My Database teacher, claims that PHP is very insecure, and most businesses use ASP because it is much more secure. Looking online, it seems there is a lot of hits with people defending ASP by saying it is AS secure as PHP, which suggests many people think it is less secure than PHP.
Without getting into opinions a la Microsoft VS Open Source, from a factual point, can ASP and PHP be equally secure, or is there something about PHP that makes it inferior from a security standpoint?
Is my teacher passing his opinions/biases onto us students? Is PHP not secure enough for web apps or am I being deceived?
Your database teacher is comparing apples and oranges.
PHP is a programming language which specialized in creating web applications. (Though it can do other things.) PHP can run either in a CGI environment or as a built-in web server module. (mod_php with Apache.)
ASP is an interface specification for sending dynamic content to Microsoft’s IIS server. ASP pages can be written in VBScript or JScript, or most any other language. To that end, ASP is more similar to CGI than any particular programming language.
All that said, both PHP and ASP have a large number of security issues. Most can be eliminated by good programming and administration practices; some, such as the occasional buffer overflow, are problems with the products themselves that can be solved via software updates. PHP, being open-source, generally has a much faster release cycle for these kinds of critical problems, though (IMHO) the language and compiler design leaves something to be desired.
Perhaps you could challenge your teacher to specifically cite examples of the alleged insecurity of PHP vs the alleged superiority of ASP. After all, as a learning exercise you would think such examples would be beneficial to students trying to learn the correct way to do something rather than just tell them something is wrong without explanation.
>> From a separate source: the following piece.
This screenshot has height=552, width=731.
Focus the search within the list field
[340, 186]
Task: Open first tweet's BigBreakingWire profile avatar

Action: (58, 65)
It is possible to write a secure PHP application. The problem is that PHP doesn’t encourage you to write a secure application, and makes it quite easy to write an insecure application. For example, a lot of people construct SQL queries as follows:
“SELECT FROM users WHERE userid=” + $USERID
A lot of hacks have been added to the language to try and make this kind of thing secure(magic_quotes, mysql_escape_string, mysql_real_escape_string) when really, parameterized queries are the way to go. Now PHP does have parameterized queries, but you have to know about them to use them, and pretty much all tutorials don’t use them.
Coincidentally, March is the Month of PHP bugs. At least one new PHP security bug will be unveiled every day this month – and by today(March 2nd), they’re already up to 5 bugs.
I honestly can’t think of a reason why one would be more or less secure.
JSP and C based CGI applications, etc. at least have static typing, so there’s a better chance of catching run-time errors and buffer overflows. Neither ASP nor PHP do though, so I’d say that as far as a simple language (or platform in the case of ASP) can go in terms of security, there’s no real difference.
An interesting question for the instructor is whether he is talking about ASP or ASP.Net. If he’s not sure, or asserts that the two products security-worthiness is the same, he’s proven he doesn’t know what he’s talking about.